So long did I stand at my forge that even my strong leg gave way.

When the work was delivered, it was taken as tribute.  I did not learn of its fate.

Seven nights prior, I reclaimed that net.  It was nothing to the gods.  But in my hands it would become a snare.  The first act in their undoing.


We may share their blood, but we do not share their natures.  May it ever be so.  The curiosity that they say is such a danger to us, such a persisting flaw in our poor mortal minds, is also a treasure.  One the gods do not possess.  They have no need to be curious.  For the gods know all. 

But if that were truly so, they would have known I was coming. 

We share their blood.  The gods say this means that there is a touch of the divine in every mortal.  Not enough to grant the grace and purity required to wield godly powers.  But perhaps if we live lives of enough virtue and service, we might be granted some measure of favor upon our deaths.

Upon this fragile promise is built the house of hope in which thousands of faithful dwell.

We share their blood.  Perhaps that means that the gods too are mortal.  That none in this world are divine.  And they do not understand the powers they possess and wield.  For that reason, their grasp upon those powers is as tenuous as the powers themselves. 

That would explain how I took them by surprise.


I reached the foot of the mountain three days ago.  I have been climbing and now I can feeling its heat.

Do we not all believe in the gods when we are young?  Even before I saw them with my own eyes, I did.  And when I did lay my unworthy mortal eyes on my forbears, my gods, all the more did my heart belong to them.  All the more did my mind swear fealty to them.  All the lower did my head bow down to them. 

I was a child, twelve years in the world.  The procession of the gods wound through the great city.  We cast the petals of our most precious flowers upon their shimmering litters.  If we were fortunate, a curtain would part, just enough for their unbearable brilliance to slice through.  We would shade our eyes.  Though there were some who refused to look away, and they lost the use of their eyes, for mortal organs are too delicate to countenance the gods.
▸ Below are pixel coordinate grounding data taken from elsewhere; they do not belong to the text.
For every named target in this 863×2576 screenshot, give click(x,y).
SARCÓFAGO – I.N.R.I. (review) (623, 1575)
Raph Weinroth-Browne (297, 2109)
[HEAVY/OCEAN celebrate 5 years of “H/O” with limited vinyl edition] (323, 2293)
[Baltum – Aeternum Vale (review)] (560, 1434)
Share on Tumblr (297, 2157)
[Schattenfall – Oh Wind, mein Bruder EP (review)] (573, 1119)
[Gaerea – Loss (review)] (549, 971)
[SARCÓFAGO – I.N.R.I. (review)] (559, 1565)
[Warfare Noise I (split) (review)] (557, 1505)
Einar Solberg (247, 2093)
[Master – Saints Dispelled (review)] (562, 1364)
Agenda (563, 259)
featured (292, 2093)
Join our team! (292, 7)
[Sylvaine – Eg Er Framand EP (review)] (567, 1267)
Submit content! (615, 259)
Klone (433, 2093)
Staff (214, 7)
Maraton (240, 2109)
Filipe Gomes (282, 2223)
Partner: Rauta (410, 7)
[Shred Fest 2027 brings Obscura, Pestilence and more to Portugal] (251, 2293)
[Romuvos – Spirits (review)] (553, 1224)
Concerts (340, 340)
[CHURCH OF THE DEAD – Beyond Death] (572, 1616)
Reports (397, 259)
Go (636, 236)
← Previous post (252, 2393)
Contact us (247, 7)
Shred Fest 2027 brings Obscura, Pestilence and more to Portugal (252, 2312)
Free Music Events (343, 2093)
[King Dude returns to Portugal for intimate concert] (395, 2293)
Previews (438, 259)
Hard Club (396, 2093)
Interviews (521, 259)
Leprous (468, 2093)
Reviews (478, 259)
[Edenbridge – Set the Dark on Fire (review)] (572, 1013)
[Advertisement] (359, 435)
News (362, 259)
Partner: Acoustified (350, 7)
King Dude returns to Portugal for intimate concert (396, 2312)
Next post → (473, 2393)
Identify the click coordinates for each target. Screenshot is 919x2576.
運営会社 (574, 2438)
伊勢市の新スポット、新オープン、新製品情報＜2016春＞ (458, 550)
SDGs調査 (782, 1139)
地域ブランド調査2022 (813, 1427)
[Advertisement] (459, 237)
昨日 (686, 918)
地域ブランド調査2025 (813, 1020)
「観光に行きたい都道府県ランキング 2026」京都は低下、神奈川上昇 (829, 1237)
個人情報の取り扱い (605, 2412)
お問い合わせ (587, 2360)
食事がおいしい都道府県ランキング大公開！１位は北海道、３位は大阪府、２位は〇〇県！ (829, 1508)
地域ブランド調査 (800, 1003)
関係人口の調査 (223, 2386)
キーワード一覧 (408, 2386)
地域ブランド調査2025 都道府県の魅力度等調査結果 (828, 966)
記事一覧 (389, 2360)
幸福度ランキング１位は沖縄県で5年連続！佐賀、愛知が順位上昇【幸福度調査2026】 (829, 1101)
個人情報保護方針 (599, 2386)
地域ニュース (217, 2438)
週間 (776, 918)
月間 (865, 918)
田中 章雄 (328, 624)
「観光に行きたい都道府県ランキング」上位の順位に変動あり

I once dreamed that I would dare to look upon the gods, and I would find that I was able to bear their brilliance.  They would reach out to me, pretending to be surprised and bemused, and tell me that I belonged with them.  That when I was born, a new god was born.

I am not the only one who had such foolish fantasies.


I stop for a moment to rest and to drink warm water from my flask.

The chains around my waist have begun to rustle.  I fear they will pull me down.  Still I climb.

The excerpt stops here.